• _WORK TO COMPLETE_
Output every record exactly and leave each picture out.

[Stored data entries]
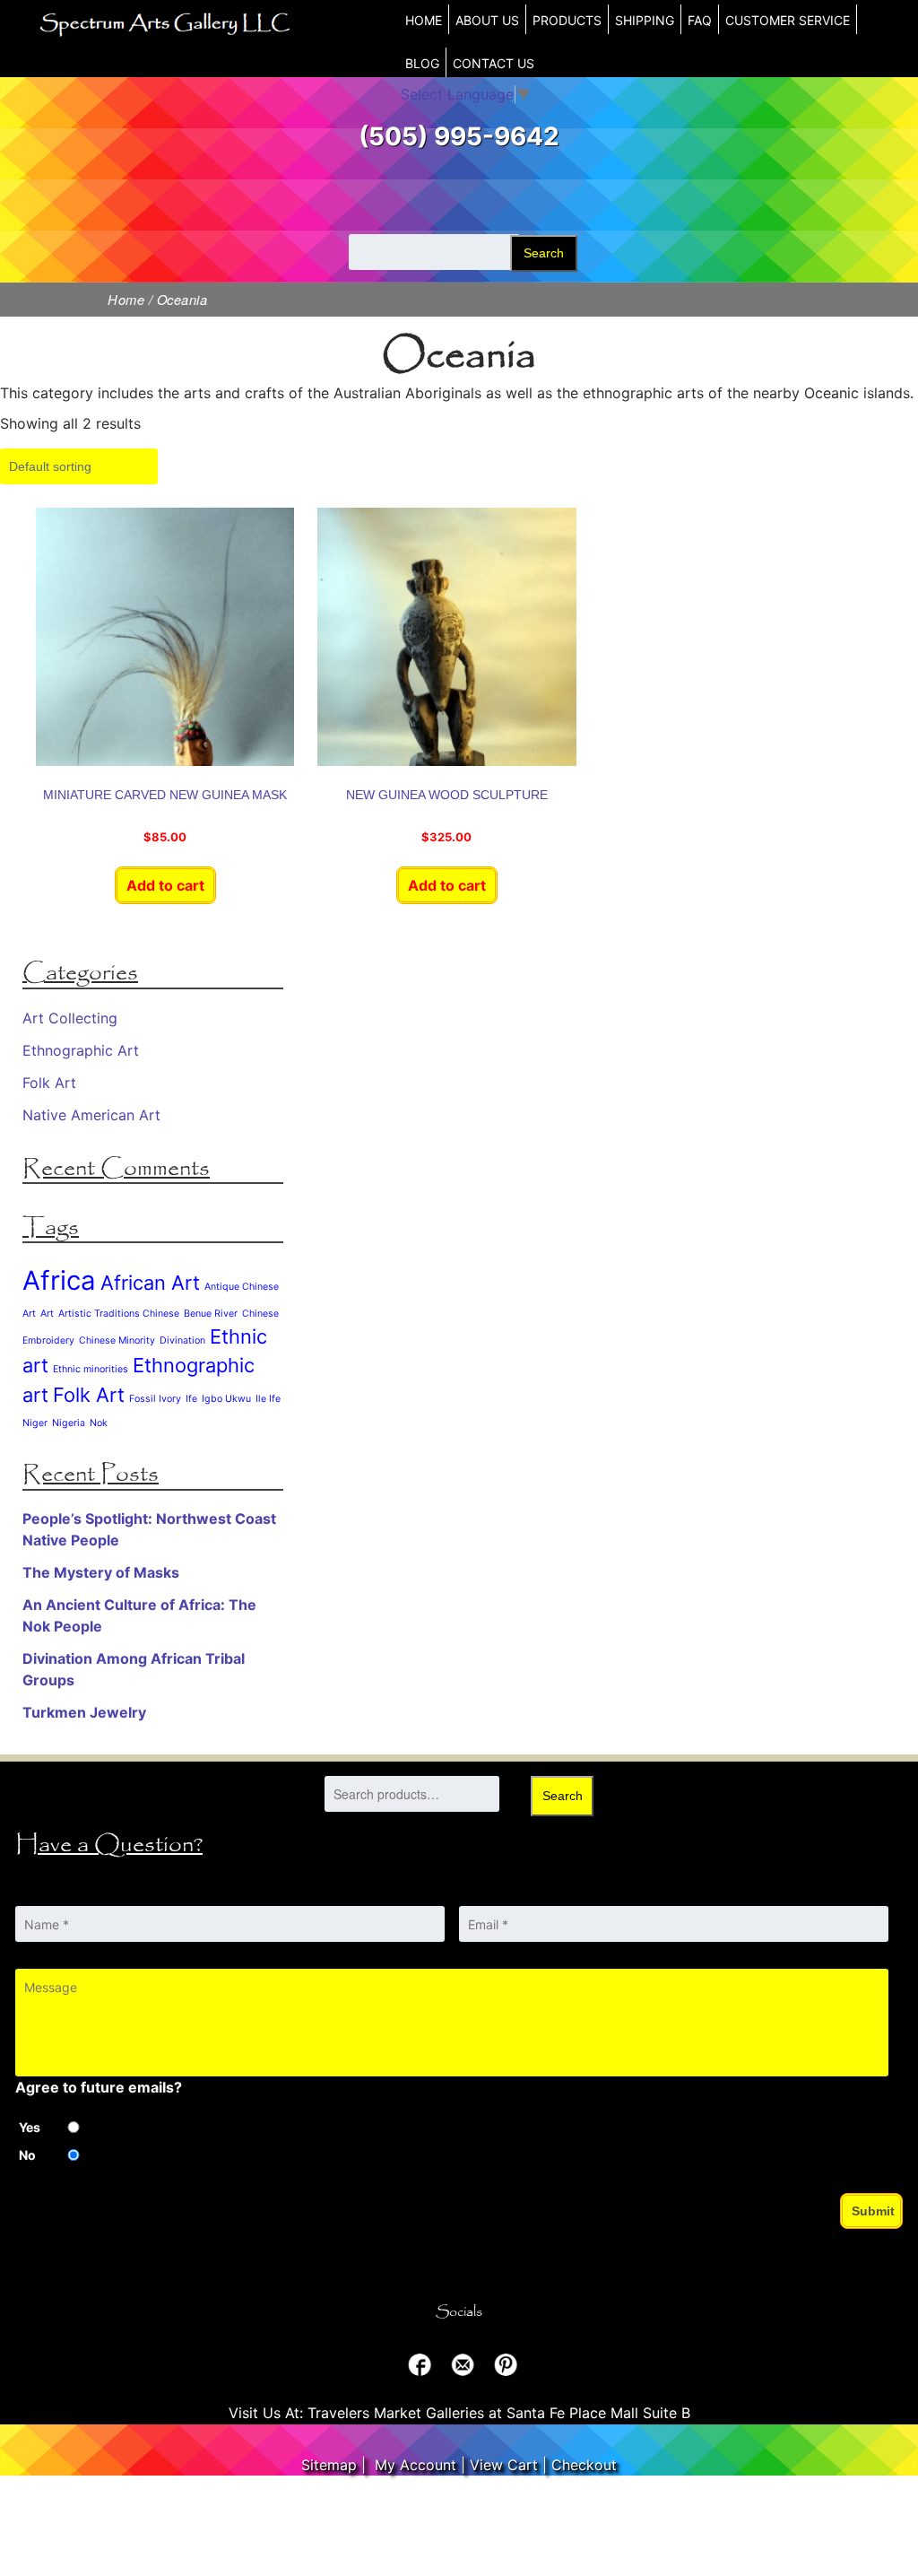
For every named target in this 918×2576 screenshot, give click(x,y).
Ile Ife (268, 1399)
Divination (182, 1340)
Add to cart (165, 885)
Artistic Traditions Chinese (118, 1313)
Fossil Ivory (155, 1399)
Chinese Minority (117, 1340)
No (27, 2155)
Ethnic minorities (90, 1369)
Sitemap (329, 2465)
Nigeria (68, 1423)
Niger (35, 1423)
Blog (422, 63)
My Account (415, 2465)
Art (47, 1313)
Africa (59, 1280)
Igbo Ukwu (226, 1399)
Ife (191, 1399)
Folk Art (49, 1083)
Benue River (211, 1313)
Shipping (644, 20)
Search (544, 253)
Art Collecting (69, 1018)
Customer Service (787, 20)
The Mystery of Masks (100, 1572)
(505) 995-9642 (459, 136)
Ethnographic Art (80, 1050)
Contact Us (493, 63)
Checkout (584, 2465)
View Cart (504, 2465)
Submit (873, 2211)
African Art (150, 1282)
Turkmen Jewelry (84, 1712)
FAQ (700, 20)
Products (567, 20)
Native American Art (91, 1115)
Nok (99, 1423)
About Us (487, 20)
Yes (29, 2127)
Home (423, 20)
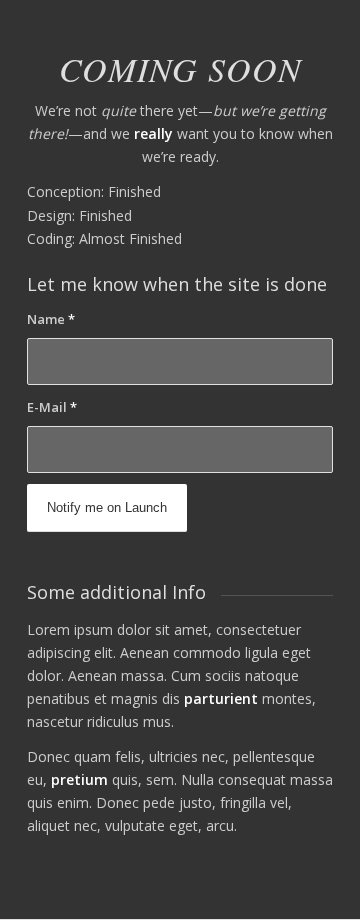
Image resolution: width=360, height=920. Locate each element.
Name (51, 319)
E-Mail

• _SOLUTION_
For every named target in this 918×2576 screenshot, give click(x,y).
Ile Ife (268, 1399)
Divination (182, 1340)
Add to cart (165, 885)
Artistic Traditions Chinese (118, 1313)
Fossil Ivory (155, 1399)
Chinese Minority (117, 1340)
No (27, 2155)
Ethnic minorities (90, 1369)
Sitemap (329, 2465)
Nigeria (68, 1423)
Niger (35, 1423)
Blog (422, 63)
My Account (415, 2465)
Art (47, 1313)
Africa (59, 1280)
Igbo Ukwu (226, 1399)
Ife (191, 1399)
Folk Art (49, 1083)
Benue River (211, 1313)
Shipping (644, 20)
Search (544, 253)
Art Collecting (69, 1018)
Customer Service (787, 20)
The Mystery of Masks (100, 1572)
(505) 995-9642 (459, 136)
Ethnographic Art (80, 1050)
Contact Us (493, 63)
Checkout (584, 2465)
View Cart (504, 2465)
Submit (873, 2211)
African Art (150, 1282)
Turkmen Jewelry (84, 1712)
FAQ (700, 20)
Products (567, 20)
Native American Art (91, 1115)
Nok (99, 1423)
About Us (487, 20)
Yes (29, 2127)
Home (423, 20)
Image resolution: width=360, height=920. Locate each element.
Name (51, 319)
E-Mail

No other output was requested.